A particularly unique feature of the propulsion device of the present invention is the inclusion of a dynamic self-balancing ring 100. The ring 100 is best seen in FIGS. 7 and 8 and is shown attached or formed as an integral part of the housing 50 adjacent the discharge end 56 of the housing. The balancing ring 100 has an annular, tubular member 102 defining a continuously extending interior passageway 104. A dynamic balancing component 105 is contained within the passageway 104 and is free to move within the passageway. Upon an unbalanced condition arising during rotation, the balancing component will, through centrifugal force, move to a position within the passageway to counteract the unbalanced condition. The balancing component 105 is a high density material and may be solid material such as lead or steel balls or slugs. However, it is preferred the component consist of a flowable liquid such as mercury which will flow through the passageway. The passageway is sealed to prevent escape of the mercury or other balancing component.

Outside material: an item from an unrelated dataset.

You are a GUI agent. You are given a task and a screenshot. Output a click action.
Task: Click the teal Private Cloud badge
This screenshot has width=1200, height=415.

In FIG. 5, the propulsion device is shown mounted within a fluid conduit 150. The balancing device is secured to a shaft 152 at central hub 12. Shaft 152 is in driven engagement with transmission 154 which in turn is driven by motor 156. Fluid flow within the conduit 150 enters the inlet side of the propulsion device and exits the discharge sides at accelerated rate. In the embodiment of FIG. 5, the device is also used for mixing fluid components contained in tanks 160 and 162 into the flow within the conduit. As illustrated, each of the tanks or containers 160 and 162 have a conduit 165 communicating with the interior of the conduit upstream of the inlet to the propulsion device and the flow in the conduit 150 induces a flow from each of the containers 160 and 162.

As indicated above, the propulsion device has particular application as a drive for marine vessels. FIGS. 4, 6 and 8 illustrate the installation of the propulsion device in a marine engine 170. The propulsion device 10 at hub 14 is connected to shaft 175 of the engine. The water enters the inlet of the propulsion device, is accelerated and exits the discharge propelling the marine engine. Also as shown in this embodiment, the unit may be mounted on the pivotal body rudder 180 so that the housing may be turned to provide not only propulsion but also steering for the watercraft.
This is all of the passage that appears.